By equity plays he basically meant this kind of thing. I started calling it "hype, leverage, flip." If it were just a lot of harmless hot air that would be one thing, but what's really happening here is wealth transfer from honest and productive sectors of the economy and from the long-term savings of the population (e.g. pensions) into the chip stacks of high stakes gamblers.

Throughout history, gambling has always been one of the favored pastimes of decadent nobilities. Today's gambling is particularly clever, as it has the outward appearance of productive work. I cannot help but see today's financial elite in powdered wigs, and probably merkins too. Guillotines can't be far behind.

Luckily there are a few honest VCs and angels, as well as a new emerging financial system built around crowd funding and peer to peer finance. That's the future. When the guillotines fall -- literally or metaphorically -- the new distributed financial system will take over in the same way that mercantile and industrial financial systems took over after the fall of Medieval feudalism.

I'm not surprised to see this coming from KPCB. They have a reputation for using underhanded tactics and this is just the latest example.

I unfortunately learned about their reputation too late... they pressured my company into signing a Series A term sheet only to pull it 3 months later (at the end of the no-shop) after THEY messed up a partnership negotiation. Needless to say we were out of cash at that point, but luckily we had some great seed investors who re-upped and a month later we signed a term sheet with another VC. What a nightmare though.

Can you explain how they went about just pulling the term sheet even after you guys signed it? Sort of in a nebulous situation with our own investors right now and would appreciate chatting with someone with a similar experience.

You could also email me at me@dchuk.com if you'd prefer.

In general, the only "binding" part of the term sheet is the "no-shop clause", which doesn't let you solicit additional offers from investors, usually for 3 months.
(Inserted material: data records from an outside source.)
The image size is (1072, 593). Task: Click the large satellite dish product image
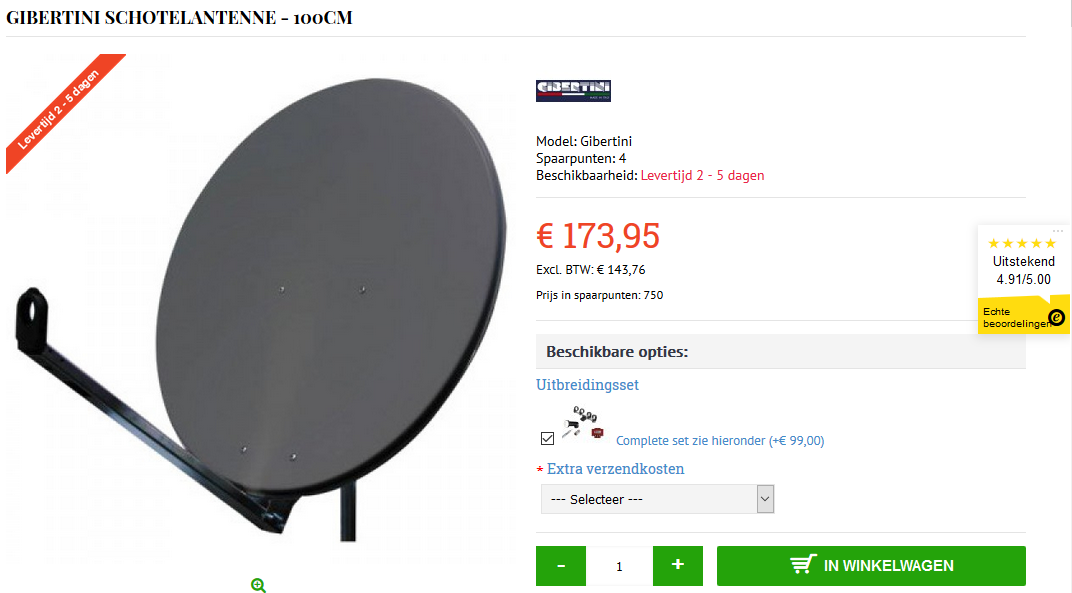(x=262, y=308)

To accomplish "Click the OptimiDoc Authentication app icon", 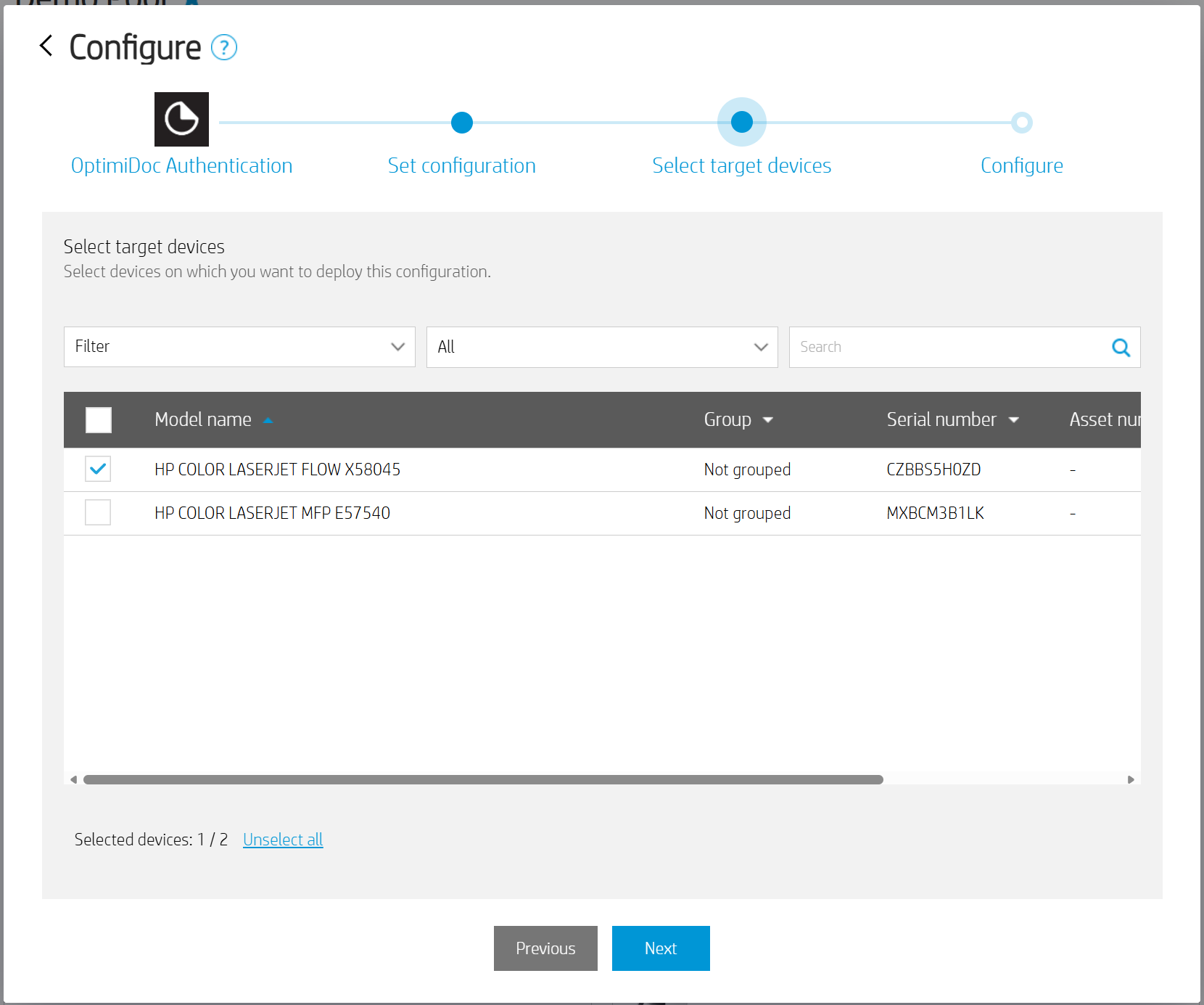I will click(x=181, y=119).
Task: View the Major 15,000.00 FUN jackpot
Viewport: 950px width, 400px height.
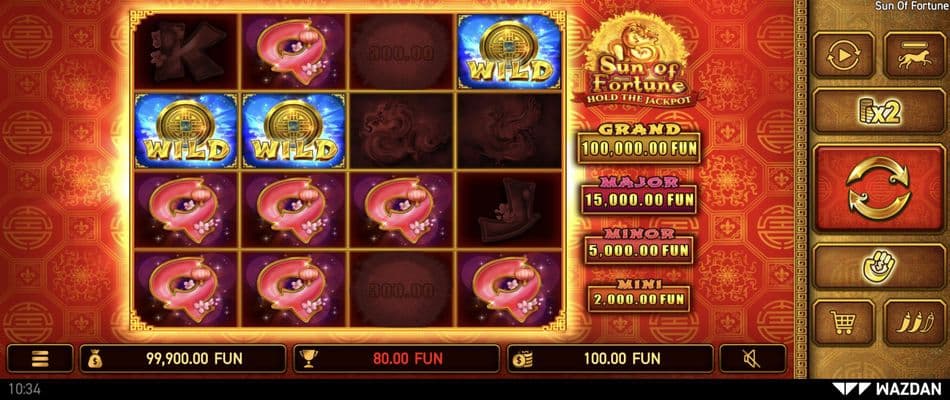Action: (x=639, y=195)
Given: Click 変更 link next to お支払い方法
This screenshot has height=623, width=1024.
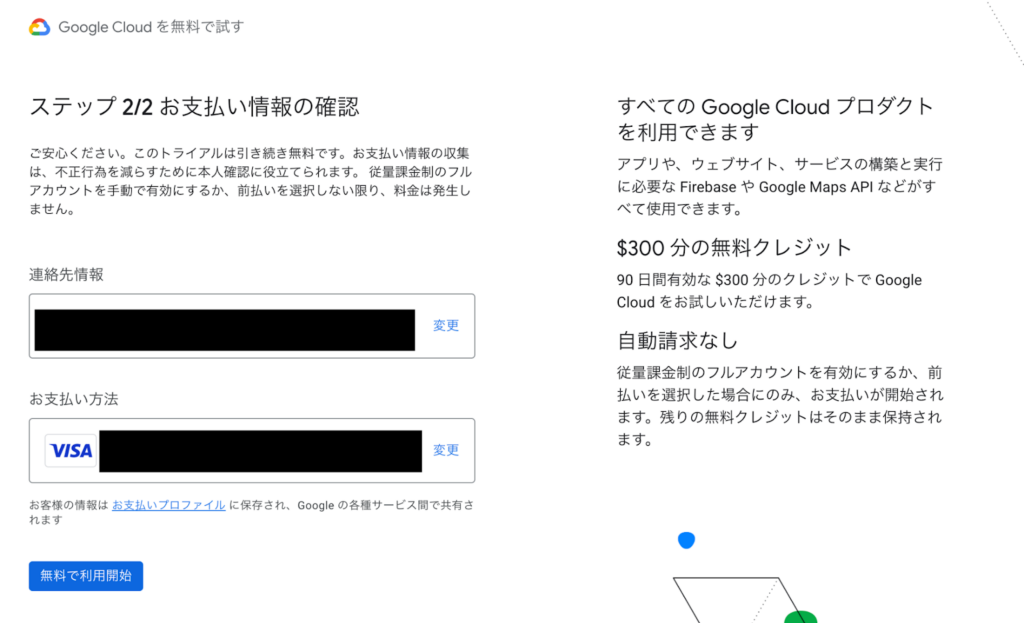Looking at the screenshot, I should point(446,450).
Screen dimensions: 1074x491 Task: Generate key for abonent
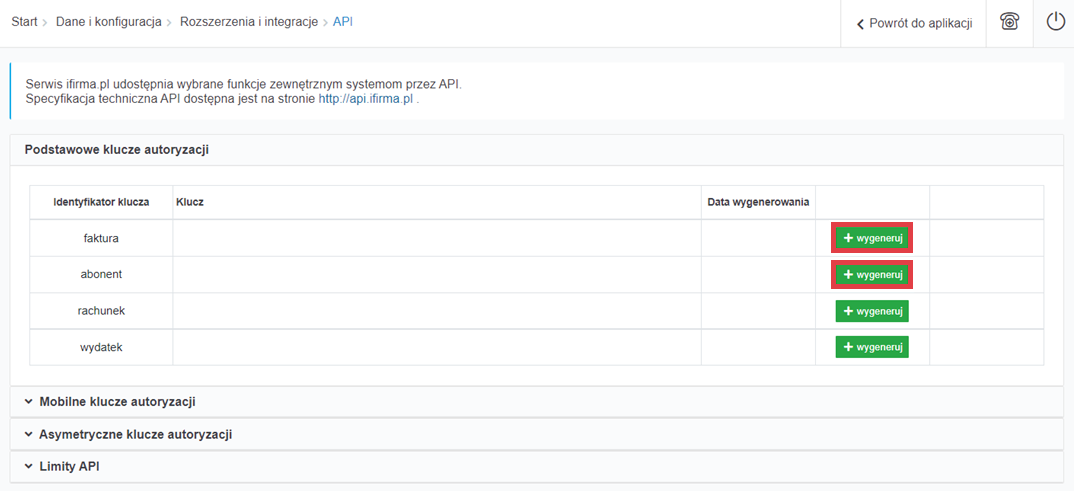pos(872,274)
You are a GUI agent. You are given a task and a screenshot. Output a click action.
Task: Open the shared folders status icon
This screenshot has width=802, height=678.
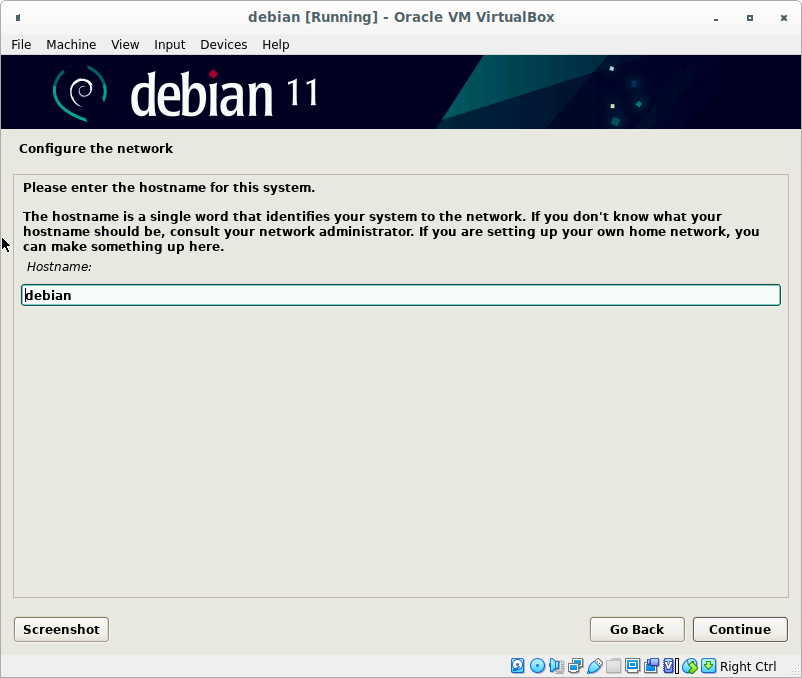613,666
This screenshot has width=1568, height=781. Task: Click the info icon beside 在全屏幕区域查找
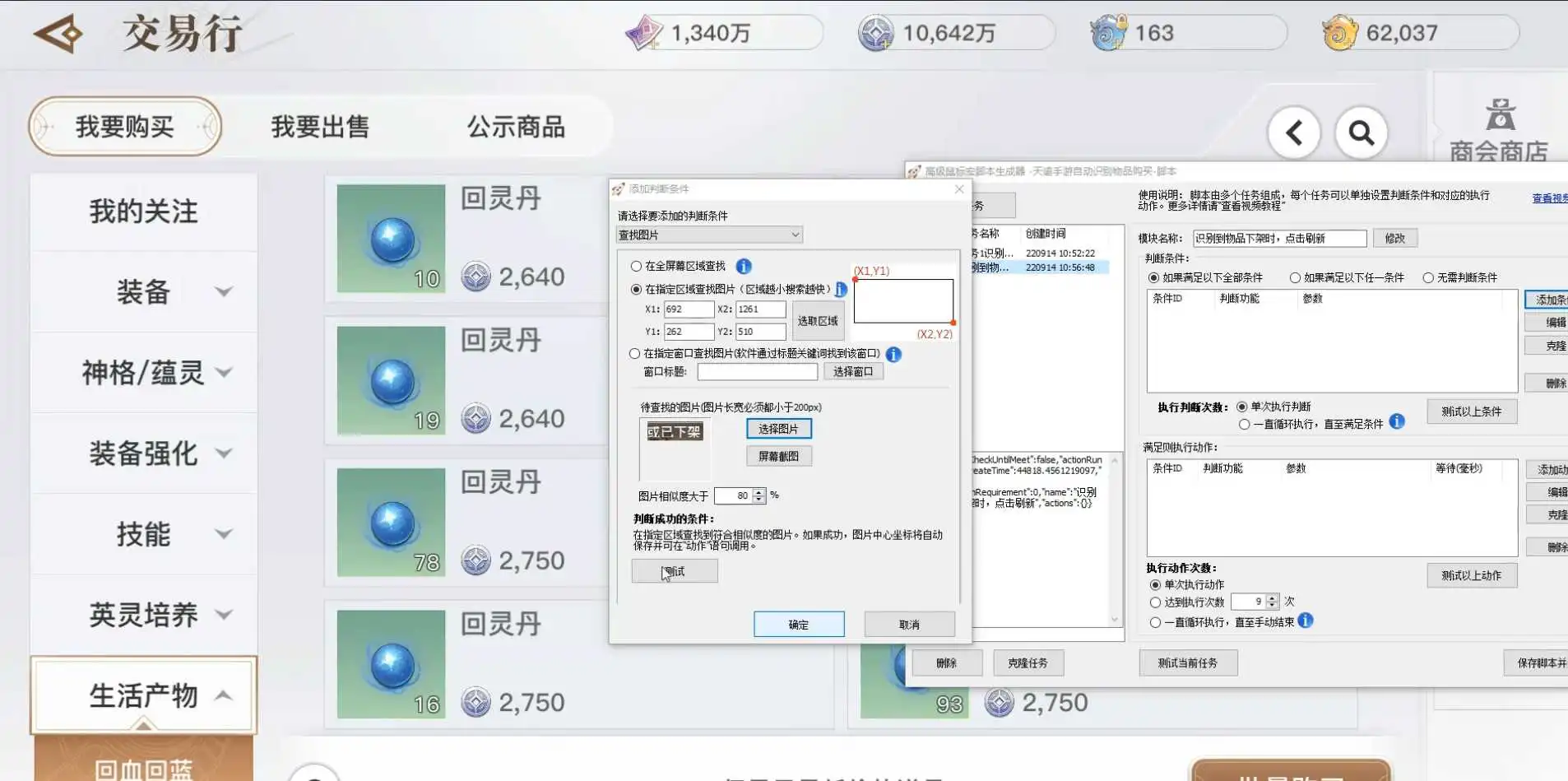pyautogui.click(x=744, y=266)
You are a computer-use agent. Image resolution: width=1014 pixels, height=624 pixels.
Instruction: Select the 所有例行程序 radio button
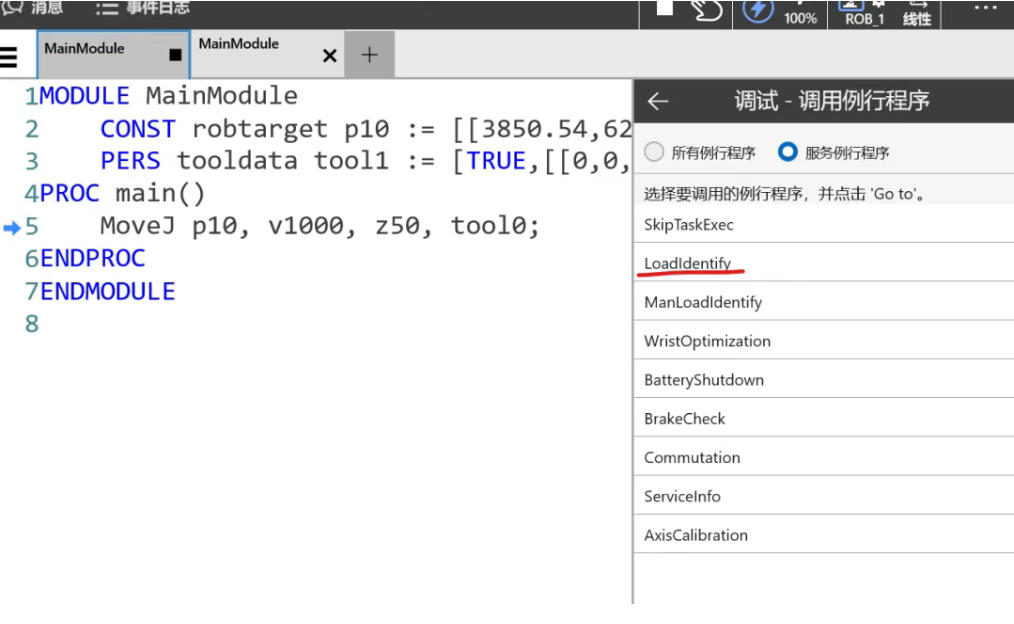tap(654, 152)
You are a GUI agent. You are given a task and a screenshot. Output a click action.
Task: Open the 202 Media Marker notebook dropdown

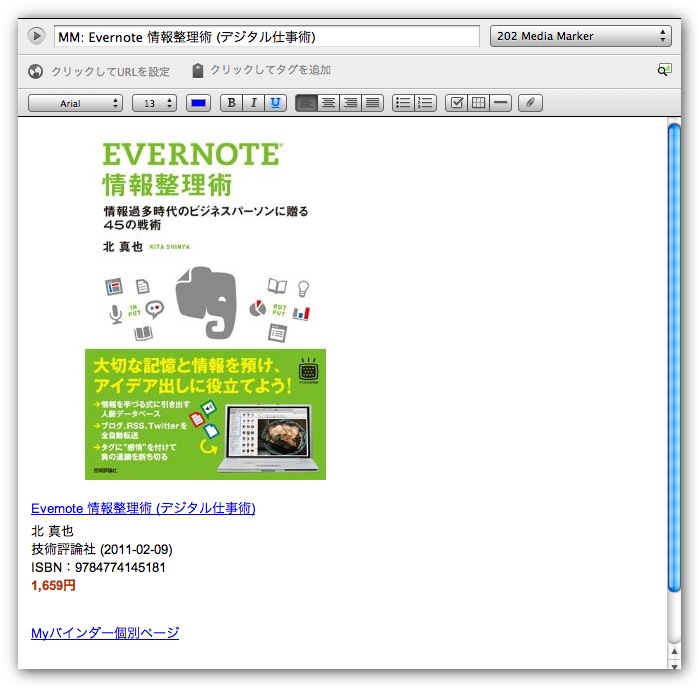(580, 36)
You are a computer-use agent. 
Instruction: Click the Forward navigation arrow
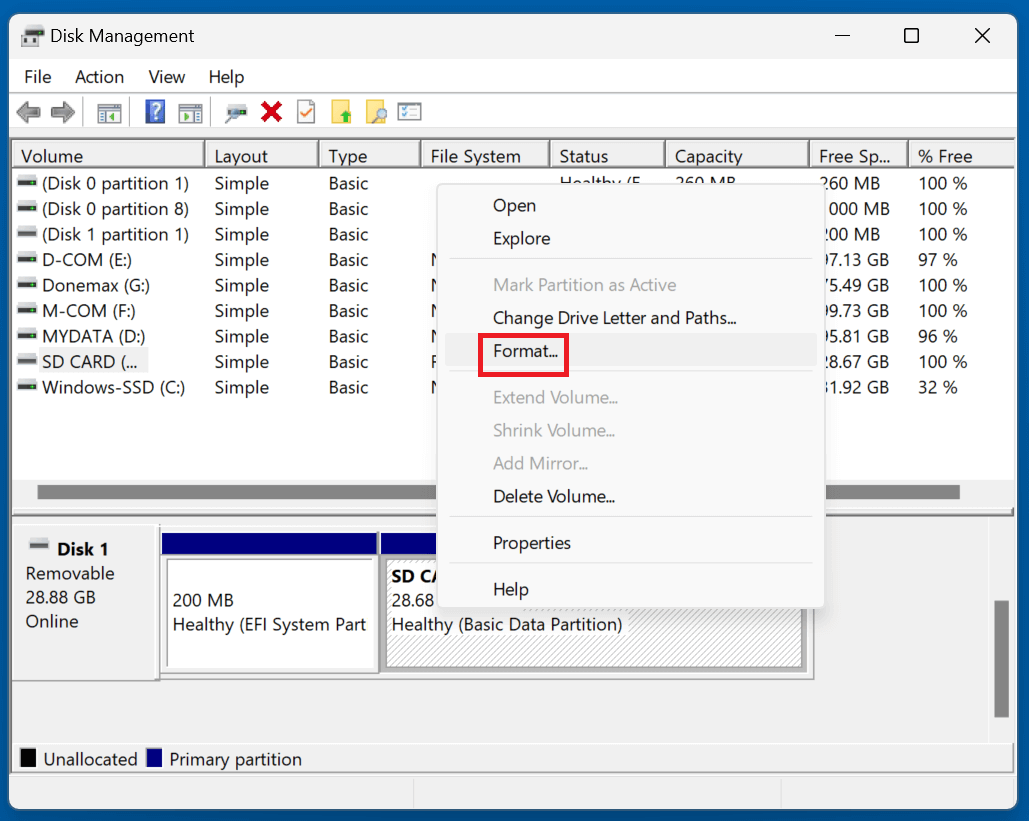click(62, 111)
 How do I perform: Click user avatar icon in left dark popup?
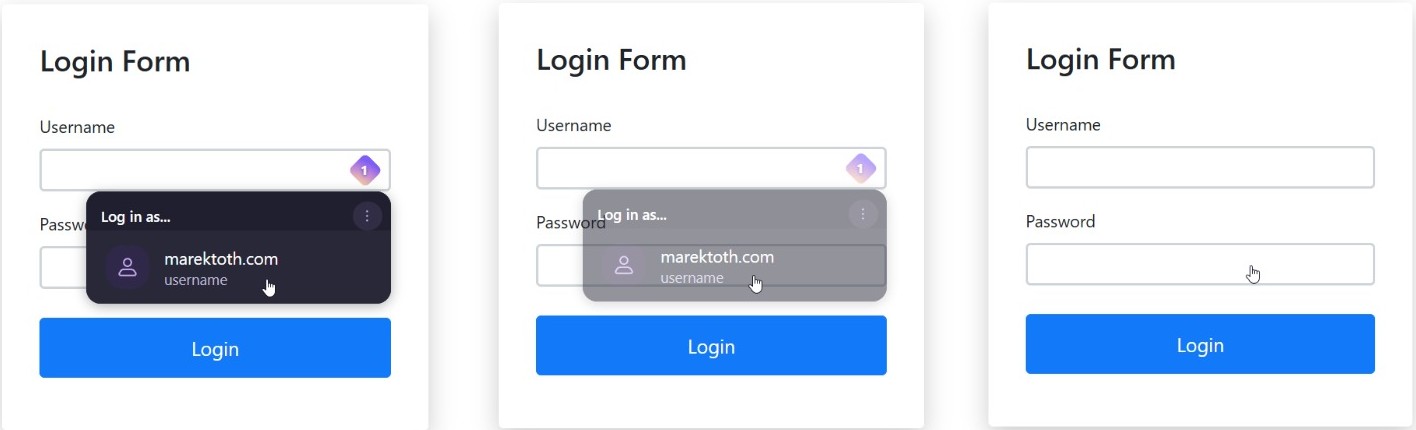coord(128,268)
It otherwise represents a handshake on terms so that the VCs have time to perform diligence and produce the paperwork (which is substantial) while the founders find strategic investors to fill up the round.

Either party can still back out of the deal at any time, and this typically only happens when something bad emerges during the diligence process. It's important that startups can trust this fact because agreeing not to solicit investment for 3 months while (presumably) running low on cash is a pretty big risk. KPCB broke this trust in our case.

Feel free to email me at the address in my profile if you'd like to chat more.

Thank you for being out in the open about this.

The VC's have a lot of money to run their PR machine, but no one ever hears the negatives about them. It's important to a functioning market that the information is out there.

Nothing about a term sheet is realistically very binding. That goes both ways. If you break the terms, there's generally little recourse for the other side.

Wow! Yardstick Capital at work:

"37signals is now a $100 billion dollar company, according to a group of investors who have agreed to purchase 0.000000001% of the company in exchange for $1.

Founder Jason Fried informed his employees about the new deal at a recent company-wide meeting. The financing round was led by Yardstick Capital and Institutionalized Venture Partners."

(from https://signalvnoise.com/posts/1941-press-release-37signals-...)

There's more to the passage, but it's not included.